4th March 2016
Satnav or paper charts
Do you remember life before satnav? Spending an hour with a paper map tracing a route and noting down towns and cities we’d pass through. On the way we’d search for road signs, shout at our wife for not being able to read the map properly and if all else failed we’d stop and ask for directions. Remember the shame?
All a distant memory; now we tap our destination into a tiny box of tricks and sit back and follow directions. Nine times out of ten, we reach our destination unscathed.
But do we really know where we are going?
Using a paper map to guide us from London to Liverpool, St Louis to St John’s or Shanghai to Shaoxing lets us see our route in relation to the local or regional geography. We know exactly where we’ve started, where we will end up and the route we’ll take along the way.

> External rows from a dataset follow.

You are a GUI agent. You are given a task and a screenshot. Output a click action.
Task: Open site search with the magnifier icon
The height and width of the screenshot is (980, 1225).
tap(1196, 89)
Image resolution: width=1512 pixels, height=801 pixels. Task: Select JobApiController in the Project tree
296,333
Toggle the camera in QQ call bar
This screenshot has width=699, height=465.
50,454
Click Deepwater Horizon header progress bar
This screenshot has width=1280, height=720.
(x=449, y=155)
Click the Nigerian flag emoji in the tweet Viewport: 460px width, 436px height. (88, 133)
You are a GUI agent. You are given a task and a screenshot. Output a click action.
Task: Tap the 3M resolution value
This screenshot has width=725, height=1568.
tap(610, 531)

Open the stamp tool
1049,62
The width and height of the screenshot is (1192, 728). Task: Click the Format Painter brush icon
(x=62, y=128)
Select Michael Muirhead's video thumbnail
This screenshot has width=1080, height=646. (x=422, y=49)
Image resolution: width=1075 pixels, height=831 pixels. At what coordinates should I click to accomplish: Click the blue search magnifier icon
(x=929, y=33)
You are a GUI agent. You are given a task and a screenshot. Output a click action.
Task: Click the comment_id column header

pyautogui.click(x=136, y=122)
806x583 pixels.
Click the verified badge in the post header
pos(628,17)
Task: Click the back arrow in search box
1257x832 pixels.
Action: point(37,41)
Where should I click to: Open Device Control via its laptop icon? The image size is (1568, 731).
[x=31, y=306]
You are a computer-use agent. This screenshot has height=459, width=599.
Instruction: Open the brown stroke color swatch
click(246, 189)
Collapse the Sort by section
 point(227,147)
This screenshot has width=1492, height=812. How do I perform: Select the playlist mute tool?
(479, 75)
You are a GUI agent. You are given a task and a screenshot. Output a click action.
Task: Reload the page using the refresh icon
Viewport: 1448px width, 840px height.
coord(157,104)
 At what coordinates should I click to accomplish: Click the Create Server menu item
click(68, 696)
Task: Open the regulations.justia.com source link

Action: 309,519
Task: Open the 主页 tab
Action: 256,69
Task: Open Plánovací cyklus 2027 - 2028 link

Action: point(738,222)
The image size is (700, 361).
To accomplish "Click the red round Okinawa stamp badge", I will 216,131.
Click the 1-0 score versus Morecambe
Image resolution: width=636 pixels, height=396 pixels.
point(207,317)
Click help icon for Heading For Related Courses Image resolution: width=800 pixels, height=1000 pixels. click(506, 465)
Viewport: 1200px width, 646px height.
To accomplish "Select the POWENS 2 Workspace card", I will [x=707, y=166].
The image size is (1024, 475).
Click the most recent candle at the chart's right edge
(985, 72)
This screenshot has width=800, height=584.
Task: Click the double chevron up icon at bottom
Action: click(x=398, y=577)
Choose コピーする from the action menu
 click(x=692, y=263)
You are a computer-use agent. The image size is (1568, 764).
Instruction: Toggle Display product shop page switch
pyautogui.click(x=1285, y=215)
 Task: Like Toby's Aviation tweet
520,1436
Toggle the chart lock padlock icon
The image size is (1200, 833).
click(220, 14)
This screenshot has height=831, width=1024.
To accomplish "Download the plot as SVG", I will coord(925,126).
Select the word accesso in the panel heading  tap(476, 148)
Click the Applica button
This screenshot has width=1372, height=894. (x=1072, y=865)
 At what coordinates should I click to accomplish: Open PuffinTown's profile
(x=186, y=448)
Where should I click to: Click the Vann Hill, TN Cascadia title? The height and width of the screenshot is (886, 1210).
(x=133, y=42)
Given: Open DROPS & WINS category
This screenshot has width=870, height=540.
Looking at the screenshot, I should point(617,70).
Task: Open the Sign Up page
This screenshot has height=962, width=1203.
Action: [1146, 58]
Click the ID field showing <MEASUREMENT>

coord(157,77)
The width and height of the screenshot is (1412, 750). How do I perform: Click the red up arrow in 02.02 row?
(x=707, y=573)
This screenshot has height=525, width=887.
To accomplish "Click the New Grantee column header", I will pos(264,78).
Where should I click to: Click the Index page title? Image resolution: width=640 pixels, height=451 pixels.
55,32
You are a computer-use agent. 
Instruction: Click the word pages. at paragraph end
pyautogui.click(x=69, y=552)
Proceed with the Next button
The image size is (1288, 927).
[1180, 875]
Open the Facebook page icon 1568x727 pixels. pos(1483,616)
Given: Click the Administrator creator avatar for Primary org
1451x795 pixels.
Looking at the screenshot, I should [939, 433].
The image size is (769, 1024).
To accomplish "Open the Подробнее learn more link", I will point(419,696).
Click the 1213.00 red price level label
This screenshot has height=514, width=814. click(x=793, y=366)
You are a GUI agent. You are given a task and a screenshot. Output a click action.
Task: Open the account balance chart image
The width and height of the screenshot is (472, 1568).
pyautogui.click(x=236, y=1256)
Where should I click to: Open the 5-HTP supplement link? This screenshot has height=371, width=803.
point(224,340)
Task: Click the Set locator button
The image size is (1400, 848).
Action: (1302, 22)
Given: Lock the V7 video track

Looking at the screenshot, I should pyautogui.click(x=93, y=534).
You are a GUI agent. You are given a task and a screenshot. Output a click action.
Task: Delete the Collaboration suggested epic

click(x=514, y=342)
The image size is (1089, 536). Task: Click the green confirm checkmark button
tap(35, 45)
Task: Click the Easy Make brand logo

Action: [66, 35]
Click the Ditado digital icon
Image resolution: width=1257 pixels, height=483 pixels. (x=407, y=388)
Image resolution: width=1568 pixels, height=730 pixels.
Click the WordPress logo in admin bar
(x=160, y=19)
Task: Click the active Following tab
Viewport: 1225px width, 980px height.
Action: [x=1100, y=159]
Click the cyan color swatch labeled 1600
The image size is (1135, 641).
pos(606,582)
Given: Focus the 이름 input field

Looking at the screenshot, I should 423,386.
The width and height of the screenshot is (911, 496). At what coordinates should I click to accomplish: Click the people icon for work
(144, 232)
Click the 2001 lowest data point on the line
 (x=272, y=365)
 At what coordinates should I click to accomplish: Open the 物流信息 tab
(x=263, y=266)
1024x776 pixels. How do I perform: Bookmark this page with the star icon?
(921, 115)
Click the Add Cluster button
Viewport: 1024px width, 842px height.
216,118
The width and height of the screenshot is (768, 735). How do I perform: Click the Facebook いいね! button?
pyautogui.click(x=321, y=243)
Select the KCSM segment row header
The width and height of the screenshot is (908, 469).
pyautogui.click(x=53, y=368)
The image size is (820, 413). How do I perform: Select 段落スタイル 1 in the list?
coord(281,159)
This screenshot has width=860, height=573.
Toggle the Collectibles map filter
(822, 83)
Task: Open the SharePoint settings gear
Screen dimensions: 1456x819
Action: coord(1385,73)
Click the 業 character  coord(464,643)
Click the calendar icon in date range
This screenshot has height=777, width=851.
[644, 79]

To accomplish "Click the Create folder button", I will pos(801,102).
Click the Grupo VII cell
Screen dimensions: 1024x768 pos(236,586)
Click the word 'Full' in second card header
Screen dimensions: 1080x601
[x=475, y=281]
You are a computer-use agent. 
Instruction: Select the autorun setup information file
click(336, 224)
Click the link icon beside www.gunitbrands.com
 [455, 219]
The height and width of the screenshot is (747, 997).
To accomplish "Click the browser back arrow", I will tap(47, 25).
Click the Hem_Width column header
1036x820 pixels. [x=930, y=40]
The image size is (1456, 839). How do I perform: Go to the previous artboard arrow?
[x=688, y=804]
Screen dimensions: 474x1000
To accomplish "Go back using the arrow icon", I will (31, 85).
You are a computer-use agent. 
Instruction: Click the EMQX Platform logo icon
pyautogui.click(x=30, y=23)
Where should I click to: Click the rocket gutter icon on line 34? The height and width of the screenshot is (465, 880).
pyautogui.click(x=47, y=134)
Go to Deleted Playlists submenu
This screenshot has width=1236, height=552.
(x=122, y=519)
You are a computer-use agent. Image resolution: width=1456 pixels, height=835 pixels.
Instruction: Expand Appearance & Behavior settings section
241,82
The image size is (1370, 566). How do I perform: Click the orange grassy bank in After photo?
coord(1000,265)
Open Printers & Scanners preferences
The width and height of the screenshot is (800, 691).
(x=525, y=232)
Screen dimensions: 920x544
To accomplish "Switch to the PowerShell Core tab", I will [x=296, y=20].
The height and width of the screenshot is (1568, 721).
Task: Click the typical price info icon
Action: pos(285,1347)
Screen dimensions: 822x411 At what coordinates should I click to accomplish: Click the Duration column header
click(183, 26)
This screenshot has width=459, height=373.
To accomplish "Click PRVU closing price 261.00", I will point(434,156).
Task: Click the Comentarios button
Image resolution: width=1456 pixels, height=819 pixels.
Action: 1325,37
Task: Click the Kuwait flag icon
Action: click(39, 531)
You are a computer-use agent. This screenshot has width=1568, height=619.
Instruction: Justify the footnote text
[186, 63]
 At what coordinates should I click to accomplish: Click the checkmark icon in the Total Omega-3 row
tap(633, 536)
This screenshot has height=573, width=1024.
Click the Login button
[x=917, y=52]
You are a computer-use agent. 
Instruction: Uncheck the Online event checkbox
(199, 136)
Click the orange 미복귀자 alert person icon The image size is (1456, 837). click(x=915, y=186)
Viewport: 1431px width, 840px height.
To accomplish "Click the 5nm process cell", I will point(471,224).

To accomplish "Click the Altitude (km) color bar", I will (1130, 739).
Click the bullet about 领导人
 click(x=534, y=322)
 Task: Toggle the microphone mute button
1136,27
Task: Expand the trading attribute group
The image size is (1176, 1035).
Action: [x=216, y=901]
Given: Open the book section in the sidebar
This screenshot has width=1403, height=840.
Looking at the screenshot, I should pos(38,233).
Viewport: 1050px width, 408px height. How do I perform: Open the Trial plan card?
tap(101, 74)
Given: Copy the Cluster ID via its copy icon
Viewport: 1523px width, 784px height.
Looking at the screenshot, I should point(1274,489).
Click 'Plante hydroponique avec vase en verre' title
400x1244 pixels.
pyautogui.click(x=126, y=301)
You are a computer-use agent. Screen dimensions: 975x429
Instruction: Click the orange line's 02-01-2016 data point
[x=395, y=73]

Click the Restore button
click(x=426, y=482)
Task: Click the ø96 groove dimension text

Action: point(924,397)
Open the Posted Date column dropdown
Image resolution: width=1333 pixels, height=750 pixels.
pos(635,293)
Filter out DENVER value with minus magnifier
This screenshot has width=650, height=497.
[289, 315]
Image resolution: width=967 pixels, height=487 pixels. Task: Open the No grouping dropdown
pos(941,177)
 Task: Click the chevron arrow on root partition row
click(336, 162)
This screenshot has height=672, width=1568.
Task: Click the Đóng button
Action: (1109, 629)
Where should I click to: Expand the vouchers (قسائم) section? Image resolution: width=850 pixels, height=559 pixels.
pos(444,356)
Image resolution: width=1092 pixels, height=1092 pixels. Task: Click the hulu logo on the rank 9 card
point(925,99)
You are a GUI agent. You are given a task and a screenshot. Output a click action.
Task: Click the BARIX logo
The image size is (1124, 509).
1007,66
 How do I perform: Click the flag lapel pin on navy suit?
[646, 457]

It’s the same at sea. Planning a passage on a paper chart gives us a wider awareness of our route – something we don’t get from a 16 inch ECDIS screen. On paper, we immediately see the scale of our passage and any potential issues and dangers along the way.
We recently ran a survey investigating the practice of astro-nav at sea. Unsurprisingly, the pressures of modern day watchkeeping means that few mariners have the time to take star sights, or even a sun-run-sun unless they are in training. More worryingly, some ships don’t even have the capabilities or equipment to navigate from the heavens any more. Only a luddite would hold back the tide of technology, but an over-reliance on gadgets and ignoring manual back-ups must be storing up problems.
As an ancient former submariner, I am old enough to remember ocean passages navigated exclusively by astro-nav and dead reckoning. An inbred fear of transmitting on radar forced us to analyse potential traffic issues by estimating the range of the problem ship and multiplying that by the sine of our angle on their bow to calculate the closest point of approach. It’s much easier than it sounds and it forced us to continually scan the horizons and stay on top of the visual picture.
No one would ever want to revert to those days.
Modern technology has made unprecedented inroads into making life at sea much safer and more efficient than ever before. But we can’t help thinking that we shouldn’t ignore everything that has gone before.
We’d never give up our satnav, but we still keep a book of maps in the car and we always look out of the window!